2018 Ontario Provincial Election

Ontario’s next provincial election will take place on June 7, 2018. The outcome of that election can be expected to shape future energy policy in the province.

Should the current Liberal Government be re-elected, then we may assume that current energy policy will continue in similar fashion. However, if another party wins the election (or perhaps holds the balance of power in a minority government), then there may be changes.

For example, the Progressive Conservative party platform includes plans to cancel the Climate Change Action Plan7, the Cap and Trade Program and the Green Energy Act8, and promises reductions to electricity bills.9 Accomplishing these items would presumably include issuing new directions and priorities to the OEB. Interestingly, though, the Progressive Conservative platform recognizes that it will be “vital” to have an energy regulator “that can adapt to ever-changing technologies”.

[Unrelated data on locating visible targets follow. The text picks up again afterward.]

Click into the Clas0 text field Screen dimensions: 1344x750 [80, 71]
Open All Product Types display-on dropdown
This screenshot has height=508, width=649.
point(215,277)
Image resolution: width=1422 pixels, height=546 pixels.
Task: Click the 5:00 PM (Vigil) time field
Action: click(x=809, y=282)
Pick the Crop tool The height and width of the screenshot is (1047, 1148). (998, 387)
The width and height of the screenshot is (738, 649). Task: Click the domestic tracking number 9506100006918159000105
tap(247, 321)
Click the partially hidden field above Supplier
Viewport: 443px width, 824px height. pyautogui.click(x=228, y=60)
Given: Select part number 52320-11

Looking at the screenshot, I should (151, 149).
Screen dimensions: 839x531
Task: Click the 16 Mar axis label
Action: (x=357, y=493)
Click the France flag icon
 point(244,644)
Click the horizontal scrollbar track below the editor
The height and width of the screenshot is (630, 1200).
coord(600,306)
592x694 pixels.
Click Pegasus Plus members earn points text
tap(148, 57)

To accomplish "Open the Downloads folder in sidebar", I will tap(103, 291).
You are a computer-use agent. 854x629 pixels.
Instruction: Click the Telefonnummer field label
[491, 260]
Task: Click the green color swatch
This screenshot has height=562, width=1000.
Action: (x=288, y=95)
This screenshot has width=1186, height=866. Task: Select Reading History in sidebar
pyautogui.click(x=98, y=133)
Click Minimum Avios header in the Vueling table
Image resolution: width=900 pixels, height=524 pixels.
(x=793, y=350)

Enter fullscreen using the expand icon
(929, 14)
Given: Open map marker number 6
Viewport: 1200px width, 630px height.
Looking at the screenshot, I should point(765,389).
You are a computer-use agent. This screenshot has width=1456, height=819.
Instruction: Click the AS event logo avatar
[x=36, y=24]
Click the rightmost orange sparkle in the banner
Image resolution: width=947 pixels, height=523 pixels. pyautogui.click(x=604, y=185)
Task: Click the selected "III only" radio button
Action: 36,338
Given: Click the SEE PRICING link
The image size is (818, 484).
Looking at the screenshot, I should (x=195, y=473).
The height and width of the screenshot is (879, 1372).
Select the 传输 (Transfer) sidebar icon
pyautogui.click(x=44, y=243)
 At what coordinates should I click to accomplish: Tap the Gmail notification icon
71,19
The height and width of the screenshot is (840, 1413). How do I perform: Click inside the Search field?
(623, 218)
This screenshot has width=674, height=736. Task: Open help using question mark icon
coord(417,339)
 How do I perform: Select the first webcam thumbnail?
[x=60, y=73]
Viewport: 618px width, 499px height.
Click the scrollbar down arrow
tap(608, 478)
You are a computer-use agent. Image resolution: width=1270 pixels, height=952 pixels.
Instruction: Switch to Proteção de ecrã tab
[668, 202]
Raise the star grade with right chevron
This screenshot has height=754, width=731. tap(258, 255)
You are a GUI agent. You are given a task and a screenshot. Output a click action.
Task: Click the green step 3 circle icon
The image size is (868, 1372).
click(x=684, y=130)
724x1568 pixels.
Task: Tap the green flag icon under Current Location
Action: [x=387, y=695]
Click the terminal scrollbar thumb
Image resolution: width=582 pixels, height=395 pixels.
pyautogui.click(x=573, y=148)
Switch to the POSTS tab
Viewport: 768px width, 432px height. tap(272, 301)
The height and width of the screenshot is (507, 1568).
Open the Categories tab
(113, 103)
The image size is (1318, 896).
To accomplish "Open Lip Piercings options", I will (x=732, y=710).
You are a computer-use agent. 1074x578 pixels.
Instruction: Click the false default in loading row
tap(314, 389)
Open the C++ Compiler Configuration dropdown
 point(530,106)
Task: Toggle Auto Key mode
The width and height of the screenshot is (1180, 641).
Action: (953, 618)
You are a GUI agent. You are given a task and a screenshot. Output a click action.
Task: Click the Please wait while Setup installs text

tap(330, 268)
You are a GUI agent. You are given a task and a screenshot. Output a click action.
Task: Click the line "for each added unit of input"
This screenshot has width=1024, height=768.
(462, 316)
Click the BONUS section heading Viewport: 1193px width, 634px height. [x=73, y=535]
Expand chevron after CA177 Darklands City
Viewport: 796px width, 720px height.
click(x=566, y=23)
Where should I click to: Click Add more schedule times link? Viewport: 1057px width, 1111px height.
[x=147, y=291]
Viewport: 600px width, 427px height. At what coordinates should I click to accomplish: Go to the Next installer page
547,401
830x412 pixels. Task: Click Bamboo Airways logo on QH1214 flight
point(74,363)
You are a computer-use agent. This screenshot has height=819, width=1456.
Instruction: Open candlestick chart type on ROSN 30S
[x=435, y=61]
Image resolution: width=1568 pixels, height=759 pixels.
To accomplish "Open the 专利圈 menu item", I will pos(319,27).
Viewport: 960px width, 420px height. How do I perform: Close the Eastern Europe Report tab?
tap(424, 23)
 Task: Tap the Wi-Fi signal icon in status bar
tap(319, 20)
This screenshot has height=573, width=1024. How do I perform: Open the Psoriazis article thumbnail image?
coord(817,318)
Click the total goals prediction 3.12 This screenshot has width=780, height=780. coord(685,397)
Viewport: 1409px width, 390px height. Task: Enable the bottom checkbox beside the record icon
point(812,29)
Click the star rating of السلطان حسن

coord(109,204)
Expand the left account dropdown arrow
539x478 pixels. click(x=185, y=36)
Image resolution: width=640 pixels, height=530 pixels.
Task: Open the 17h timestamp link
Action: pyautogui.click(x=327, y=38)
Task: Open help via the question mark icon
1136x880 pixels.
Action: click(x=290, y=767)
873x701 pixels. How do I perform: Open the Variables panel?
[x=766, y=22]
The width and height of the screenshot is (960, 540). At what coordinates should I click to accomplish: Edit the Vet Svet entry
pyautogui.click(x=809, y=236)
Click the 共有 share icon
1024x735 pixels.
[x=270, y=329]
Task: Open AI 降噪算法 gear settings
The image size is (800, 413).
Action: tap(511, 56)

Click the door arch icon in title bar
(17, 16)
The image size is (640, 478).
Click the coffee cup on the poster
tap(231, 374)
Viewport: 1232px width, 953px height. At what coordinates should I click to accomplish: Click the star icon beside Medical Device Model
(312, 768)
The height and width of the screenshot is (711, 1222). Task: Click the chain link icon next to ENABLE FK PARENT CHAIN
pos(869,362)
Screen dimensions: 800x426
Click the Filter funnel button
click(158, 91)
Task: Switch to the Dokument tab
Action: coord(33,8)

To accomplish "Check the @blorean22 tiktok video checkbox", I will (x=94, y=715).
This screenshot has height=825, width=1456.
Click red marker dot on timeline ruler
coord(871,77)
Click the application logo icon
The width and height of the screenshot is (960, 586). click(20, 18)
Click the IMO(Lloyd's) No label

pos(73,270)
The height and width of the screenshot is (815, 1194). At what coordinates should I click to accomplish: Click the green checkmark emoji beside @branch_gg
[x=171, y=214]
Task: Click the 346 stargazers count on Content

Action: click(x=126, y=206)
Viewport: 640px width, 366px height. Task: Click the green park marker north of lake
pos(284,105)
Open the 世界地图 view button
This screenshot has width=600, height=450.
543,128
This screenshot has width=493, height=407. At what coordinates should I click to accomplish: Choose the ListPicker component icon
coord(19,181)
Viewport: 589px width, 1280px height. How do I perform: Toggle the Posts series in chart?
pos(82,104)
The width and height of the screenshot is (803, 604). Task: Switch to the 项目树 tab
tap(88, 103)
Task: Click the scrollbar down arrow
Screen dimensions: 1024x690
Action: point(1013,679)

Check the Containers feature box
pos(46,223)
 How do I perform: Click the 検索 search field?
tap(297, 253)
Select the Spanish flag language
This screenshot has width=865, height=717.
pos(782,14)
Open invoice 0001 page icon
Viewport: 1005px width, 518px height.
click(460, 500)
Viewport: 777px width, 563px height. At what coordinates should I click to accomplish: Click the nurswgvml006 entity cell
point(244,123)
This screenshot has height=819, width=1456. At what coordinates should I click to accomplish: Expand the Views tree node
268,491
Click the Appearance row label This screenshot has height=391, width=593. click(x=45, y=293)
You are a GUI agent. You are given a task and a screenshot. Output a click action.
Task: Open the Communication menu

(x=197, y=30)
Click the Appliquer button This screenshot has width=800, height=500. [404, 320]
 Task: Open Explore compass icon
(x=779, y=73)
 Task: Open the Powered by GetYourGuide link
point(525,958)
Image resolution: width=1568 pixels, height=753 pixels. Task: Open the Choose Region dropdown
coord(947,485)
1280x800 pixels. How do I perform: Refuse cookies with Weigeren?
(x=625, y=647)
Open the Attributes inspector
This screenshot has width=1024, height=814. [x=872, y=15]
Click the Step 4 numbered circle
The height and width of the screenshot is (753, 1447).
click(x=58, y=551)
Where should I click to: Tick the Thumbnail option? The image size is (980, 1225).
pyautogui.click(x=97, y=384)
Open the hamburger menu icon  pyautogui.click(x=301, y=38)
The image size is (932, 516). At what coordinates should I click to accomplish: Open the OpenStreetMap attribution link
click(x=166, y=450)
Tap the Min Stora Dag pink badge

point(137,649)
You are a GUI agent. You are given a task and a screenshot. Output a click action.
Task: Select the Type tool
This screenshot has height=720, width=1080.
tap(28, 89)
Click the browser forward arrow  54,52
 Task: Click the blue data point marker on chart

The NDP party has indicated its plan to return Hydro One Networks to public ownership, reduce electricity bills, cap “private profit margins” and bring “real oversight to electricity prices”.10 These items would require new direction to the OEB.

Conclusion

As can be seen, there are a number of initiatives underway that will shape and guide the OEB’s focus and activities in the coming years. The recurrent theme is technological and other changes that are impacting the energy sector, and how the regulator will react and evolve traditional regulatory structures and approaches. The OEB’s own plans will become clearer as it issues the 2017 LTEP implementation plan and considers requests from regulated utilities to expand and evolve their businesses and activities. It will be interesting to see how much the OEB will be able to set its own course, and how much the OEB’s course will be impacted and directed by outside influences such as the Modernization Panel and any new Provincial Government.

*David Stevens is a partner at Aird & Berlis LLP, and is an editor and contributor for EnergyInsider.ca.

  1. Ministry of Energy, Ontario’s Long-Term Energy Plan 2017: Delivering Fairness and Choice, (Toronto: Ministry of Energy, 2017), online: <https://files.ontario.ca/books/ltep2017_0.pdf>. The Ministry of Energy is the author of the 2017 LTEP, as contemplated by the Energy Statute Law Amendment Act, 2015. This stands in contrast to prior LTEPs which were more traditional “planning documents” prepared by the Independent Electricity System Operator (IESO). While the OEB will be called upon to implement aspects of the 2017 LTEP, there is no requirement for the 2017 LTEP to be reviewed or approved by the energy regulator.
  2. OC 2122/2017, online: <https://www.oeb.ca/sites/default/files/Directive_to_OEB_LTEP_Implementation_Plan_20171026.pdf>. The IESO is required to prepare a similar implementation plan.
  3. Ontario Energy Board, Strategic Blueprint: Keeping Pace With an Evolving Energy, (Toronto: OEB, 2017), online: <https://www.oeb.ca/sites/default/files/OEB-Strategic-Blueprint-2017-2022-E.pdf>.
  4. Ontario Energy Board, Ontario Energy Board 2017 to 2020 Business Plan, (Toronto: OEB, 2016), online:   <https://www.oeb.ca/oeb/_Documents/Corporate/OEB_Business_Plan_2017-2020.pdf>.
  5. Ministry of Energy, Ontario Establishing Panel to Modernize the Ontario Energy Board: Province Seeking Advice to Prepare for Innovation and Technological Change, (Toronto: Ministry of Energy, 2017), online: <https://news.ontario.ca/mei/en/2017/12/ontario-establishing-panel-to-modernize-the-ontario-energy-board.html>.
  6. Discussed in Nigel Bankes, “The Report of the Expert Panel on the Modernization of the National Energy Board and the Response of the Government of Canada” (2017) 5:3 Energy Regulation Quarterly, online: <https://www.energyregulationquarterly.ca/articles/the-report-of-the-expert-panel-on-the-modernization-of-the-national-energy-board-and-the-response-of-the-government-of-canada#sthash.IQPj8QOs.dpbs>.
  7. Government of Ontario, Ontario’s Five Year Climate Change Action Plan 2016 – 2020, (Toronto: Government of Ontario, 2016), online: <http://www.applications.ene.gov.on.ca/ccap/products/CCAP_ENGLISH.pdf>.
  8. Green Energy Act, 2009, SO 2009, c 12, Schedule A.